● Work request
Look through the entries for the string "agent", and copy each line that holds it.

[Provided material — start]

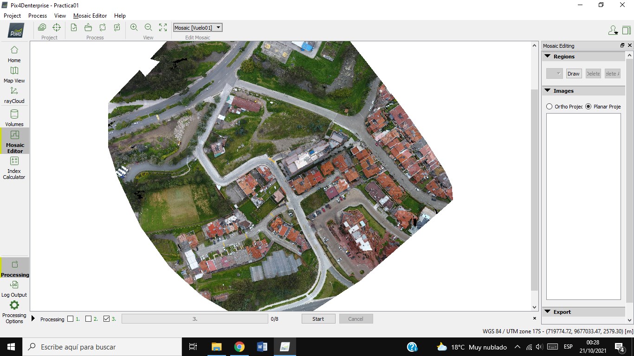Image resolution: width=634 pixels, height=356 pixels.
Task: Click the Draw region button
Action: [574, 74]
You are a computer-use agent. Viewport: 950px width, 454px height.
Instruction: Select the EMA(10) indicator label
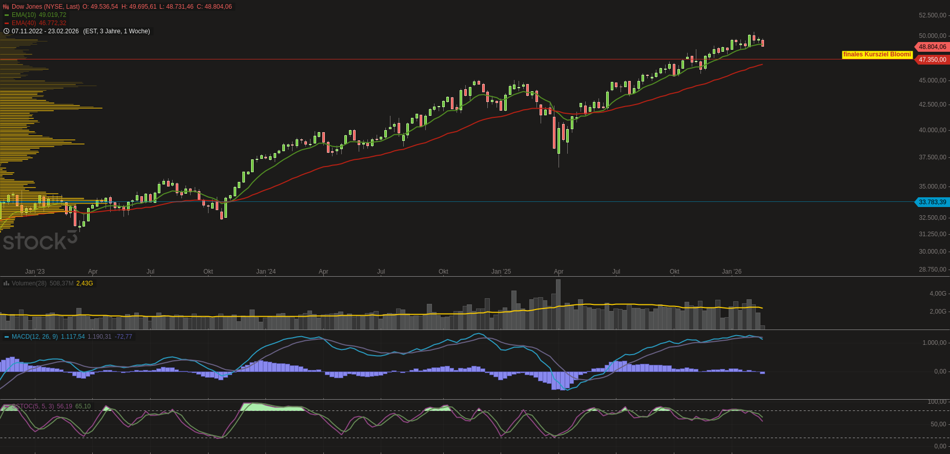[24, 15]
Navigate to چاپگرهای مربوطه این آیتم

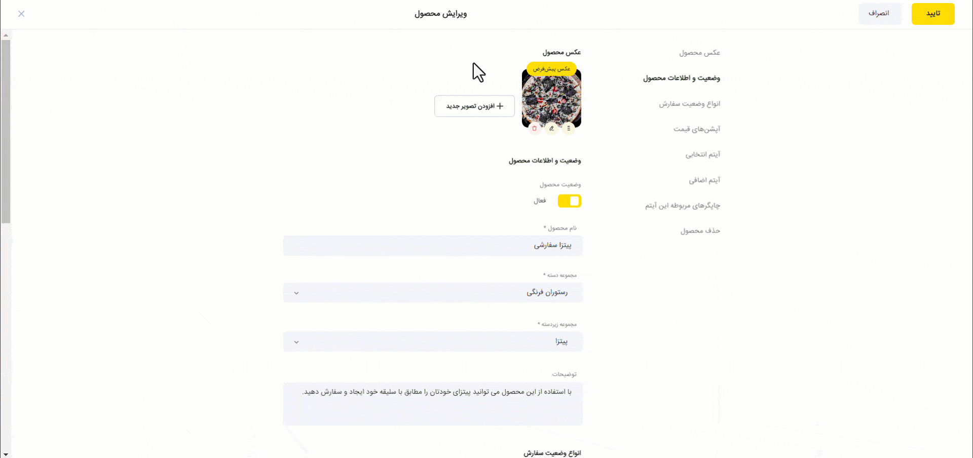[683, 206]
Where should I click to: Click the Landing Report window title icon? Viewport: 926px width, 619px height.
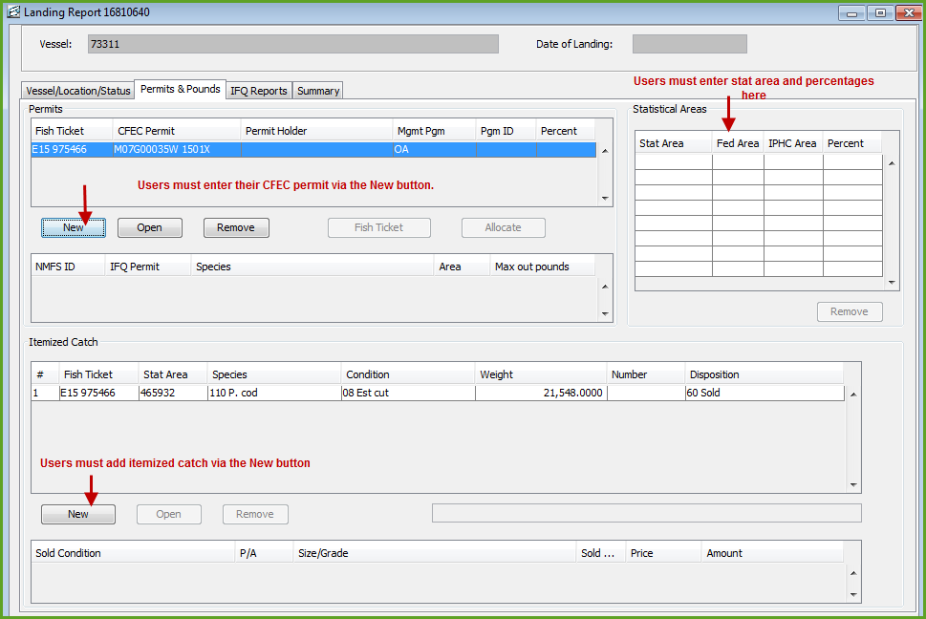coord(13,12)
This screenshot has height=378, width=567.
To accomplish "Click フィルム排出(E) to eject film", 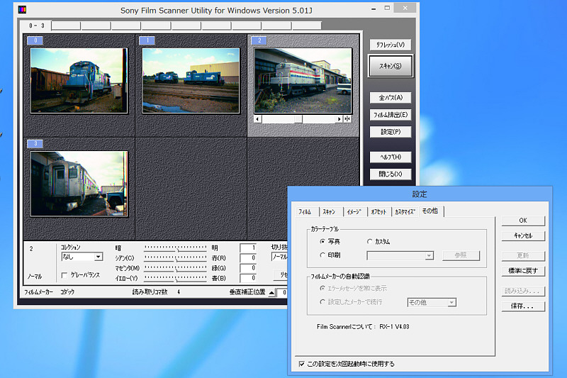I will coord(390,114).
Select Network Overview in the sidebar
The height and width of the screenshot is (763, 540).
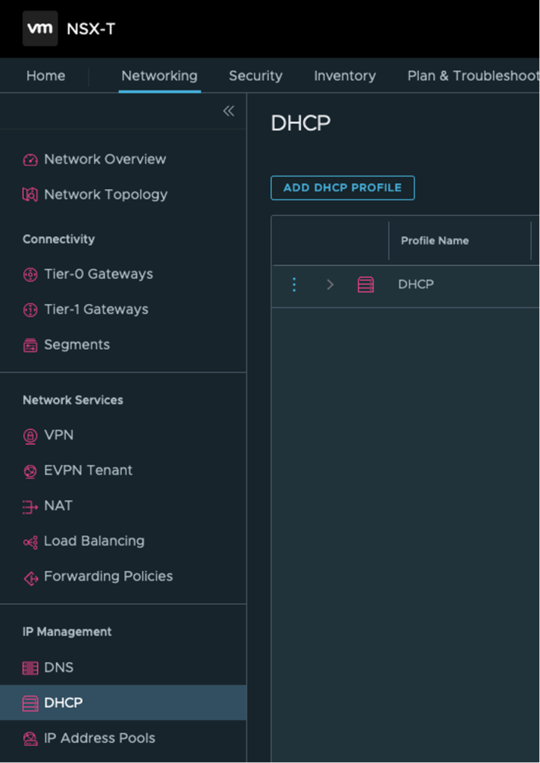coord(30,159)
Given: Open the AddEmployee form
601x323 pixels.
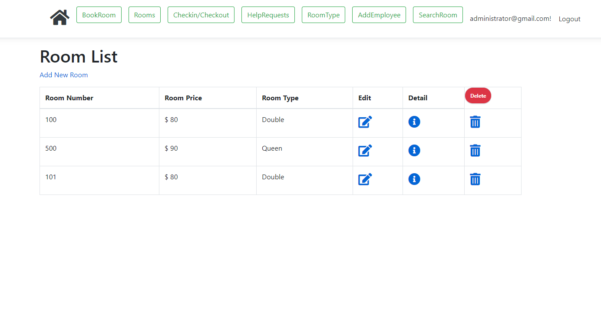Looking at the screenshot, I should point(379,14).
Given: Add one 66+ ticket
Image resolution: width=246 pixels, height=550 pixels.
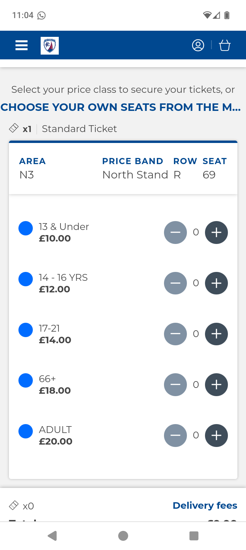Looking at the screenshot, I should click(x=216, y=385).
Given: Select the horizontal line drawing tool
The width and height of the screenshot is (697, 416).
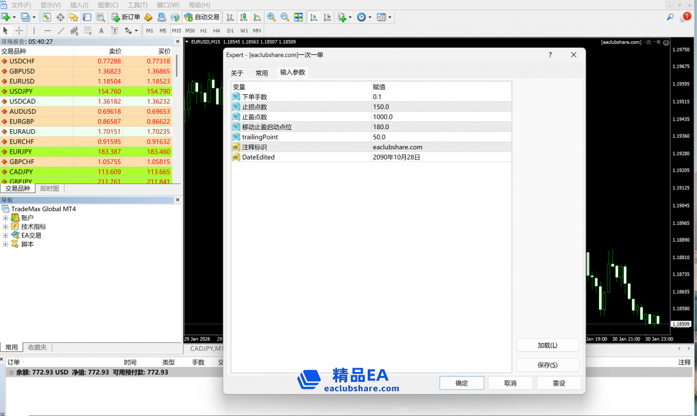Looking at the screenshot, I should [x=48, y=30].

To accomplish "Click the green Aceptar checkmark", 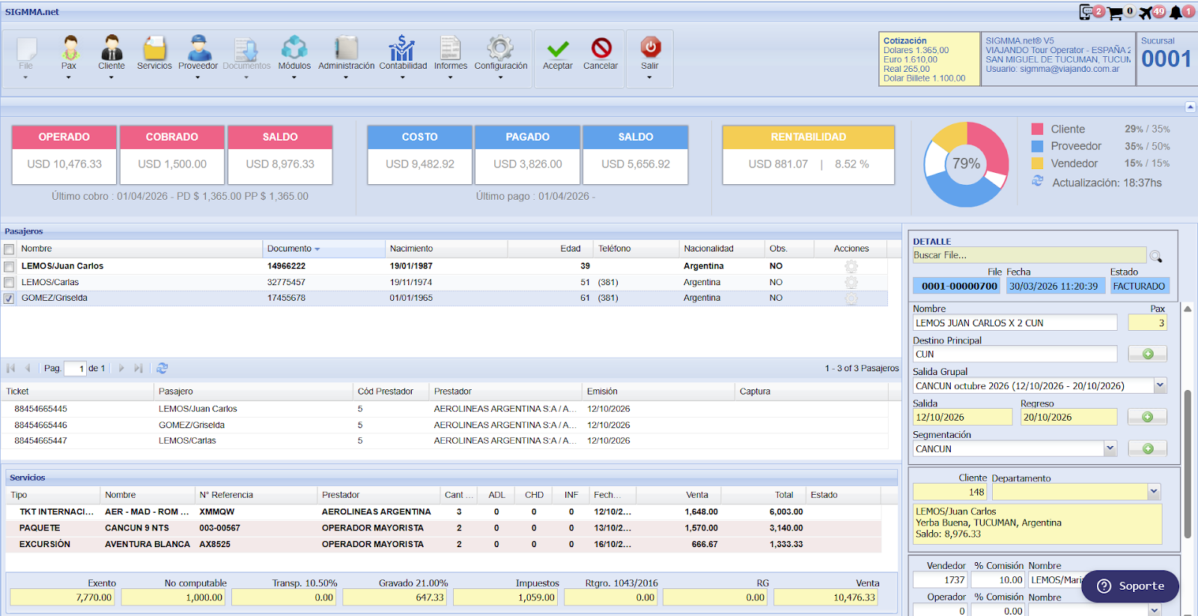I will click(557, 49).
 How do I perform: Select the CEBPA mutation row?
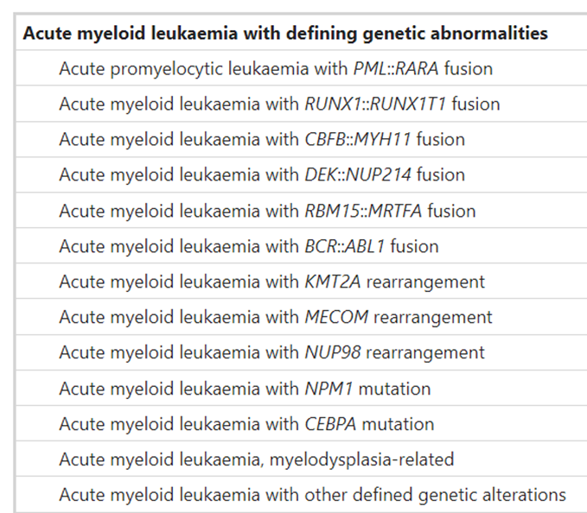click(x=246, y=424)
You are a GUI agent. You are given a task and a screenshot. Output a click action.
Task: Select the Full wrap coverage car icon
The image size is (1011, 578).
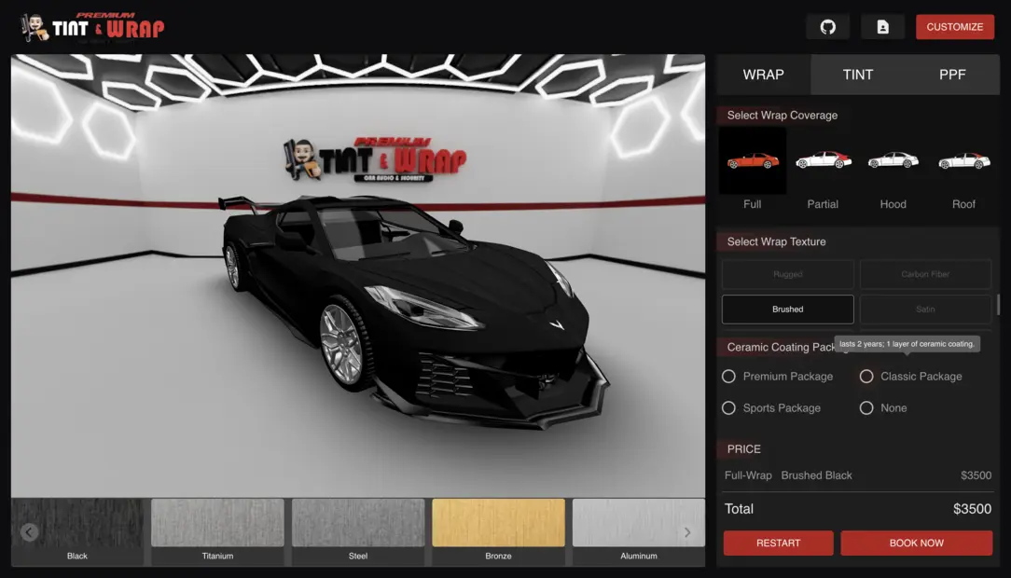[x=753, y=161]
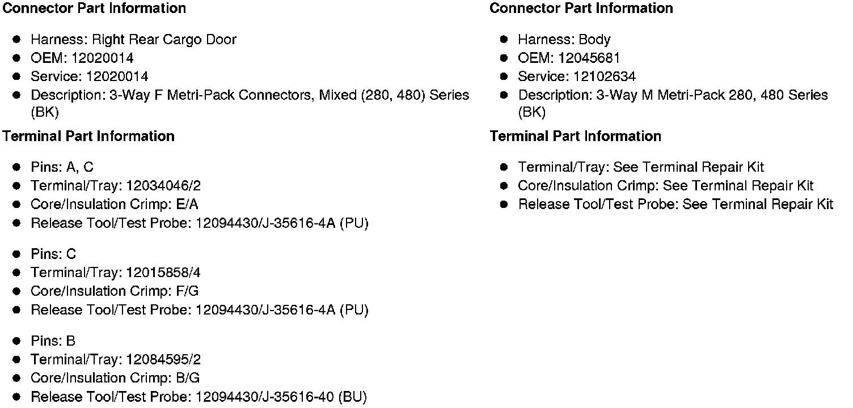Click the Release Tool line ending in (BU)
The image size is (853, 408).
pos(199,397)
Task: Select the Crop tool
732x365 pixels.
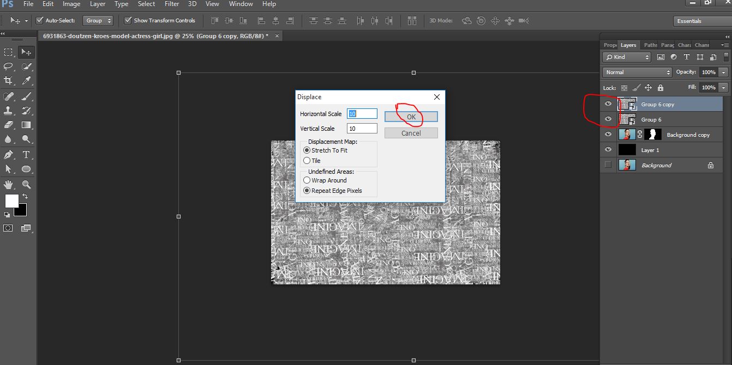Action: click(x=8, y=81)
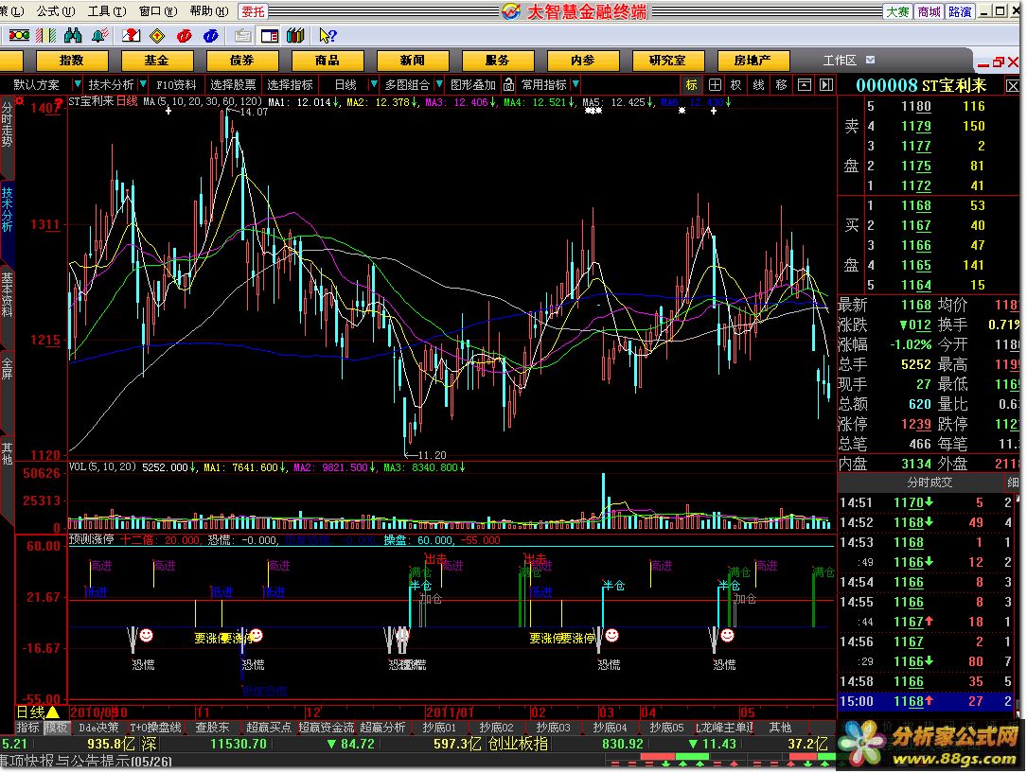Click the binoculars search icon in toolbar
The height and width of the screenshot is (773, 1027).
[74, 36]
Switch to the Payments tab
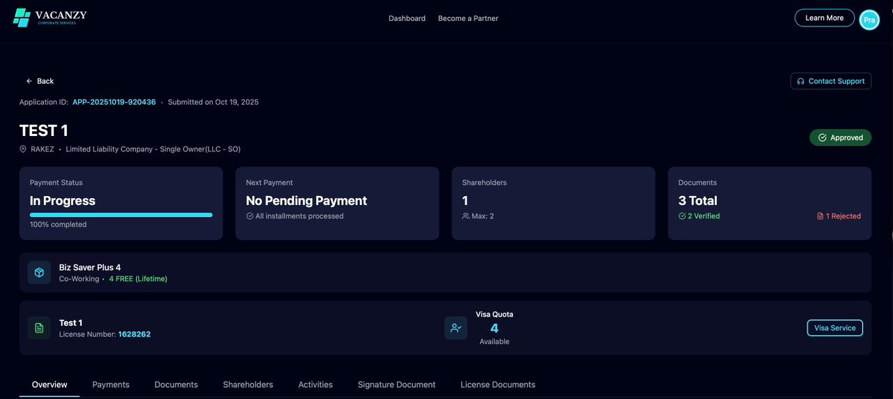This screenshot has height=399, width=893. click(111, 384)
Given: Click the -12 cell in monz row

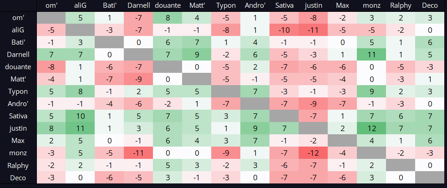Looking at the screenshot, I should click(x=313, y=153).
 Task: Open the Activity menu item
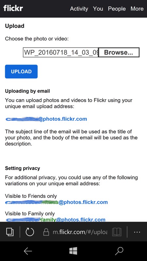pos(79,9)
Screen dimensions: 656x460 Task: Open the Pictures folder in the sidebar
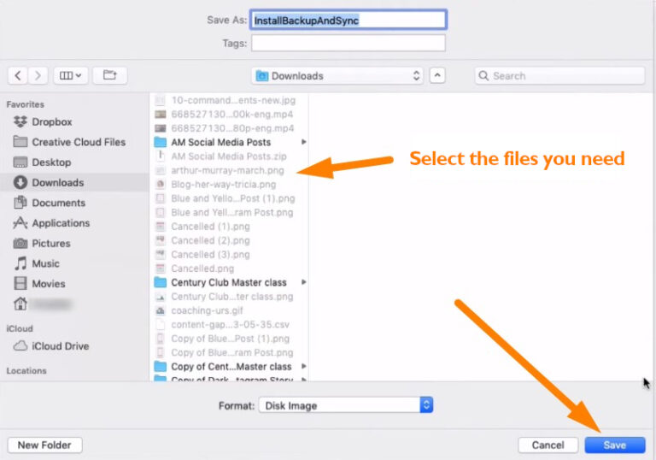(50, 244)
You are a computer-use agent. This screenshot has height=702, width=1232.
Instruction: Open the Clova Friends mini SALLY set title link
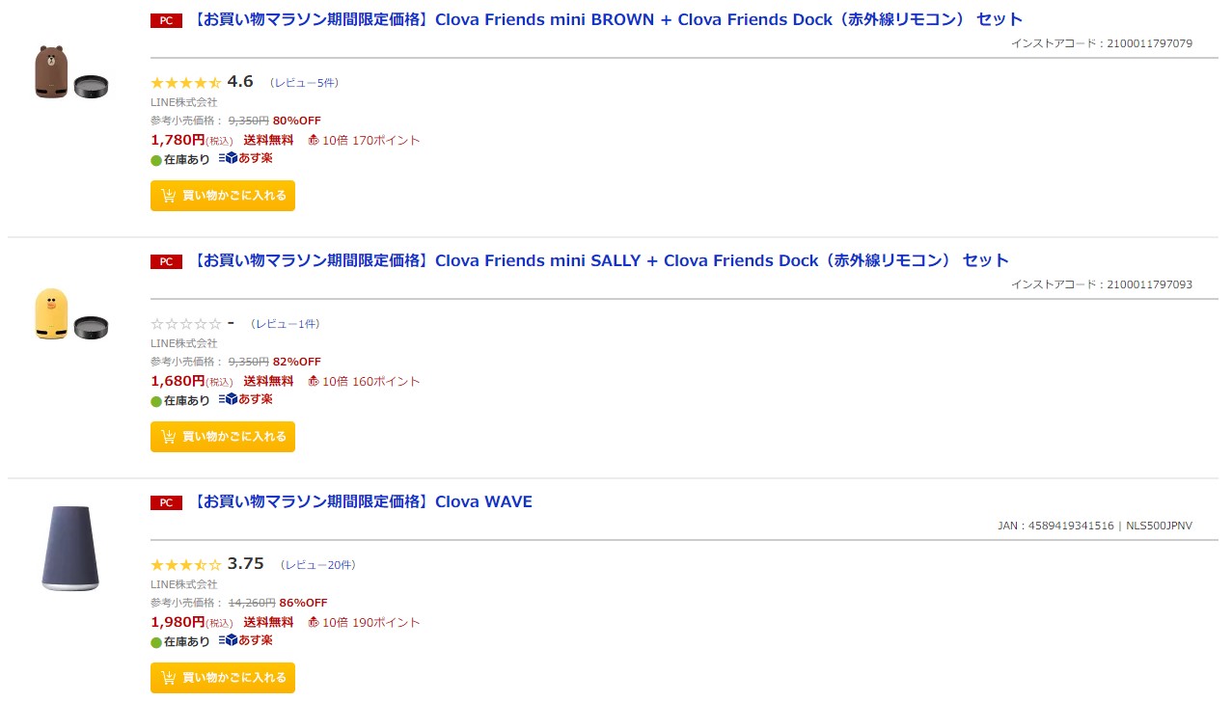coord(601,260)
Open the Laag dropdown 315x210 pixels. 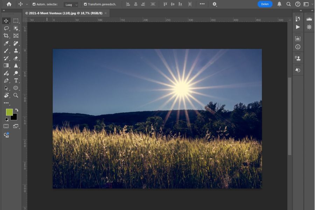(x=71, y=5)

[Provided material — finish]

● Written solution
You are a computer-use agent. Viewport: 950px width, 454px height.
You are a GUI agent. You are given a task and a screenshot. Output a click action.
You are a computer-use agent. This screenshot has height=702, width=1232.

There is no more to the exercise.